In this paper we derive the best constant for the following Gagliardo-Nirenberg interpolation inequality \begin{eqnarray*} \|u\|_{L^{m+1}}\leq C_{q,m,p} \|u\|^{1-\theta}_{L^{q+1}}\|\nabla u\|^{\theta}_{L^p},\quad \theta=\frac{pd(m-q)}{(m+1)[d(p-q-1)+p(q+1)]}, \end{eqnarray*} where parameters $q,m,p$ respectively belong to the following two ranges: (i) $p>d\geq 1$, $q\geq0$ and $m=\infty$. That shows $L^{\infty}$-type Gagliardo-Nirenberg interpolation inequality. (ii) $p>\max\{1,\frac{2d}{d+2}\}$, $0\leq q<\sigma-1$, and $q<m<\sigma$, where $\sigma$ is defined by $ \sigma:= \frac{(p-1)d+p }{d-p}$ if $p<d$; $\sigma:=\infty $ if $p\geq d$. That gives $L^{m}$-type Gagliardo-Nirenberg interpolation inequality.

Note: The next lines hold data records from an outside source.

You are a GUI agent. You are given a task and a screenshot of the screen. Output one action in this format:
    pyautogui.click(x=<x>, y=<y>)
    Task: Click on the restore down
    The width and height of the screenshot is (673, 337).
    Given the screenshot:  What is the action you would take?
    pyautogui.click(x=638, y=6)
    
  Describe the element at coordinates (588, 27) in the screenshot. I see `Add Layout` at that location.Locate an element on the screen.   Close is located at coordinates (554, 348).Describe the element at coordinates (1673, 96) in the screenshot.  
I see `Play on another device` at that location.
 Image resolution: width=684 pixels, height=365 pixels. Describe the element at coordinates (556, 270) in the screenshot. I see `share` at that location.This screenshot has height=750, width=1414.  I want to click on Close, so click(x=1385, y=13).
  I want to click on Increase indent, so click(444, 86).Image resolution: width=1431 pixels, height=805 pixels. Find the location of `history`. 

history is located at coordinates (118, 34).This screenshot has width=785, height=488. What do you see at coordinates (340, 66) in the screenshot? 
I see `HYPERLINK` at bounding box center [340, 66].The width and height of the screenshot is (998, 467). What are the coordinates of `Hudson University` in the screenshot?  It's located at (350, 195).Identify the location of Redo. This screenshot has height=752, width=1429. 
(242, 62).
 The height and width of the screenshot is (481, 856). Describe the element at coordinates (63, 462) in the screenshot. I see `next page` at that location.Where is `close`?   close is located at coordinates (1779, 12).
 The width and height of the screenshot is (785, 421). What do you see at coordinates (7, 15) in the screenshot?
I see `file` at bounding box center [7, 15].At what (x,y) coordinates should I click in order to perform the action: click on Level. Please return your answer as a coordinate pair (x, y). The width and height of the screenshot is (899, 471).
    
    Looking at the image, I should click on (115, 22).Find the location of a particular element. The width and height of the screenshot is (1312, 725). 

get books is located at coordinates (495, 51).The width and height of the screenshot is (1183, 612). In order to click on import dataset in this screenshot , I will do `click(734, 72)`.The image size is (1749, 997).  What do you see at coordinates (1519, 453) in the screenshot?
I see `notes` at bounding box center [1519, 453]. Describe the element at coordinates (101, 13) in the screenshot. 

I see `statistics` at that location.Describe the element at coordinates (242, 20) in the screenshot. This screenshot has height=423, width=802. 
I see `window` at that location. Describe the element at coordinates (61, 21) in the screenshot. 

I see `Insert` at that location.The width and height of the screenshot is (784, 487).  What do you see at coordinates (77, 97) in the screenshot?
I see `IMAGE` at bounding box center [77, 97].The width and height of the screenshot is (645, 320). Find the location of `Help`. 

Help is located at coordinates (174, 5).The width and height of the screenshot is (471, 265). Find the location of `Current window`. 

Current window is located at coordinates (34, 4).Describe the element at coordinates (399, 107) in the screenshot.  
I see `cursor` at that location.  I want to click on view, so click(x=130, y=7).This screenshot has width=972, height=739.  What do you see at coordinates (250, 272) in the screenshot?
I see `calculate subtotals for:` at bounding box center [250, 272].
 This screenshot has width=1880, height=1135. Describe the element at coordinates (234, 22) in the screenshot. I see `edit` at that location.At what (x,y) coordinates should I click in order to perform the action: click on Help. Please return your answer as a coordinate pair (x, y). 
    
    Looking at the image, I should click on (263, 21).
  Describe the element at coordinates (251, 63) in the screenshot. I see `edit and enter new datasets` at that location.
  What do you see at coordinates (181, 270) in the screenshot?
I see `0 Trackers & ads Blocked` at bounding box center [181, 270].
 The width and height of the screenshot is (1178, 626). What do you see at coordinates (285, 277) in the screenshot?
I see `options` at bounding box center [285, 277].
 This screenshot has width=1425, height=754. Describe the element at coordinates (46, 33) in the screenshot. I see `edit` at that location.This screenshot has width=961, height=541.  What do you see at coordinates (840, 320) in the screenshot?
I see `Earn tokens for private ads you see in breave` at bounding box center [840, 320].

The best constant $C_{q,m,p}$ is given by \begin{eqnarray*} C_{q,m,p}:=\theta^{-\frac{\theta}{p}}(1-\theta)^{\frac{\theta}{p}-\frac{1}{m+1}}M_c^{-\frac{\theta}{d}},\quad M_c:=\int_{\mathbb{R}^d}u_{c,m}^{q+1}\,dx, \end{eqnarray*} where $u_{c,m}$ is the unique radial non-increasing solution to a generalized Lane-Emden equation. The case of equality holds when $u=Au_{c,m}(\lambda(x-x_0))$ for any real numbers $A>0$, $\lambda >0$ and $x_{0}\in \mathbb{R}^d$. In particular, for the case $m=+\infty$, the generalized Lane-Emden equation becomes a Thomas-Fermi type equation. For $q=0,~m=\infty$ or $d=1$, $u_{c,m}$ are closed form solutions expressed in term of the incomplete Beta functions. Moreover, we show that $u_{c,m}\to u_{c,\infty}$ and $C_{q,m,p}\to C_{q,\infty,p}$ as $m\to +\infty$ for $d=1$.